The upcoming summit between President Joe Biden and South Korean President Moon Jae-in in Washington presents a major opportunity to demonstrate a shared understanding of a path forward on North Korea, one that reduces the possibility of renewed conflict on the Korean Peninsula involving the U.S. military.
The fact that President Moon is visiting Washington so early in Biden’s presidency is a positive sign for the state of the “ironclad alliance.” Indeed, this is only the second in-person head of state meeting for President Biden, and South Korea’s early appearance reinforces its importance to the United States as a critical ally and partner not just in the Indo-Pacific but globally. But high-level meetings beget high expectations.
The Biden-Moon summit comes at a politically sensitive time for the White House. Violence in the Middle East is pitting the Biden administration against progressives in Congress in a highly public way. At the same time, Congress is rushing to legislate a massive China bill that, if passed and implemented, would lock the two largest economies into a de facto cold war. And President Biden’s admirable decision to withdraw all troops from Afghanistan by September 2021 has caused grumbling within certain corners of the foreign policy establishment.

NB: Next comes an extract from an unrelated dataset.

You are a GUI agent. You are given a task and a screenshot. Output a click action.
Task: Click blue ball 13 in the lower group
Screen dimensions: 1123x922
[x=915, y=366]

On North Korea, Biden has thus far provided little detail about his views beyond his abrupt, single word answer describing it as his top foreign policy priority. Biden has remained silent on the issue, even after the North Korea policy review ended on April 30. He has also yet to appoint a special envoy to handle North Korea policy (a role held by Stephen Biegun in the previous administration), leaving the impression that North Korea may not be a high priority for him compared to other countries such as Iran, for which he already appointed a special envoy.
Fortunately, President Biden can use the upcoming summit to clarify his vision on the Korean Peninsula. Specifically, Biden should explain in concrete terms a roadmap for a peaceful Korean Peninsula, one that protects U.S. interests in a stable region as well as serves the interest of its close South Korean ally.

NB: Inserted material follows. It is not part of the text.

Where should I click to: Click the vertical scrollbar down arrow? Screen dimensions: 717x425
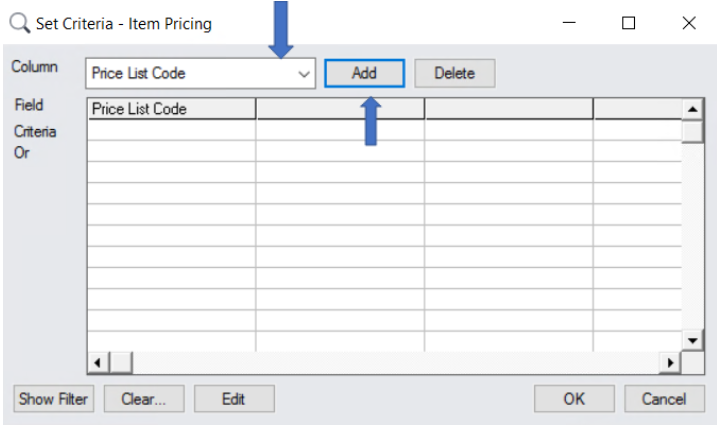click(692, 341)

Until now, the White House has been vague, even contradictory, when it comes to its strategy for restarting talks with North Korea. For example, it was reported that Biden will build upon the Singapore Declaration, while at the same time maintain maximum sanctions against North Korea. Secretary of State Tony Blinken has indicated his desire to “work together with the ROK and other allies and partners, including Japan, toward denuclearization of the DPRK,” while also pledging to emphasize “human rights and democracy,” despite the latter’s likelihood to push North Koreans away from the negotiating table. Of course, there are legitimate concerns about the North Korean regime’s grave human rights abuses and self-imposed isolation that hinder dialogue, both physically in terms of border closures in response to COVID-19 as well as figuratively as seen by its decision to demolish the inter-Korean office in the border town of Kaesong. But these are reasons for more dialogue, not less.

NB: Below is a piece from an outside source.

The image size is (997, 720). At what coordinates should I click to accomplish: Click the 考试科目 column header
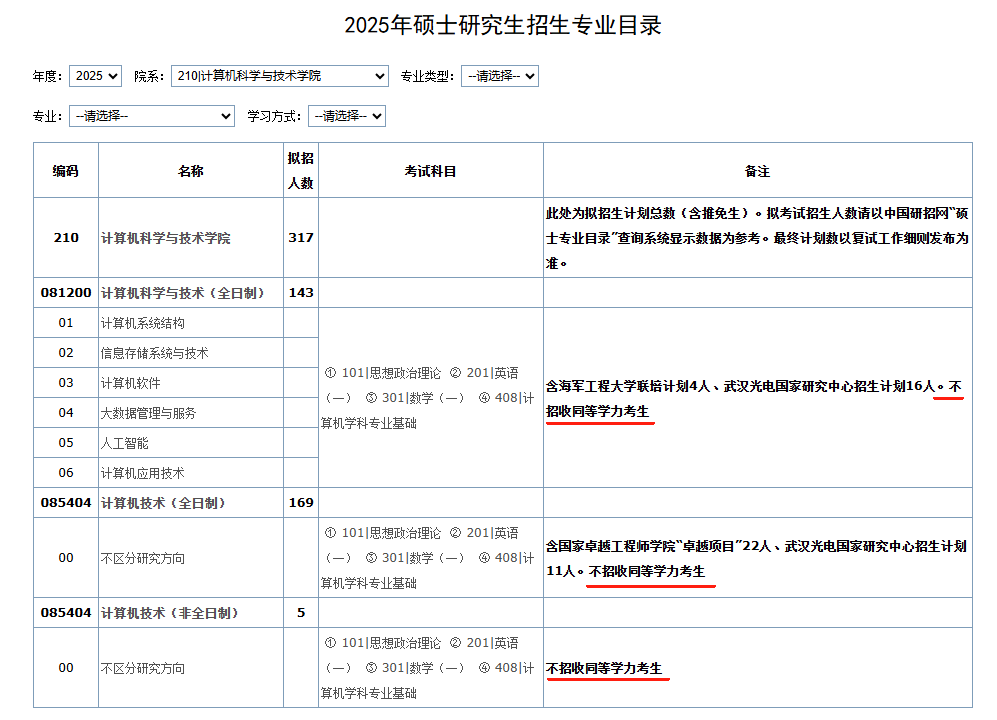[x=430, y=171]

Currently, there exists a complex web of U.S. laws and executive orders, as well as UN Security Council resolutions, that prohibit numerous aspects of U.S. engagement with North Korea. Some also seek to make sanctions a near-permanent tool of statecraft short of drastic changes in North Korea’s human rights record, nuclear arsenal, and other goals that economic sanctions have yet to induce. The net effect: U.S. relations with North Korea remain frozen in time, never allowed to evolve unless Pyongyang takes certain major steps it is highly unlikely to take early on in any negotiation.
Ultimately, the strength of the U.S.-South Korea alliance lies not in how much they agree with each other but in their resolve to stick together in the face of disagreements. The Moon administration has made explicit its desire for a war-free Korean Peninsula and called on Biden to pursue dialogue with North Korea. Biden should be equally clear about his vision and present a realistic strategy for achieving it.
At a time of unprecedented domestic challenges, avoiding conflict seems like a no brainer. Some American advocacy groups and think tanks, including the Quincy Institute, have called for a more proactive approach toward the twin goals of U.S.-North Korea political reconciliation and the denuclearization of the Korean Peninsula. Today, Rep. Brad Sherman introduced legislation that calls for a permanent peace agreement, liaison offices between Washington and Pyongyang, and a review of current restrictions that prohibit most Americans from traveling to North Korea. There are other proposals that seek to bridge the gulf between U.S. aspirations and reality when it comes to curbing North Korea’s destabilizing actions. If there is a more sensible path forward, President Biden should make that case on Friday.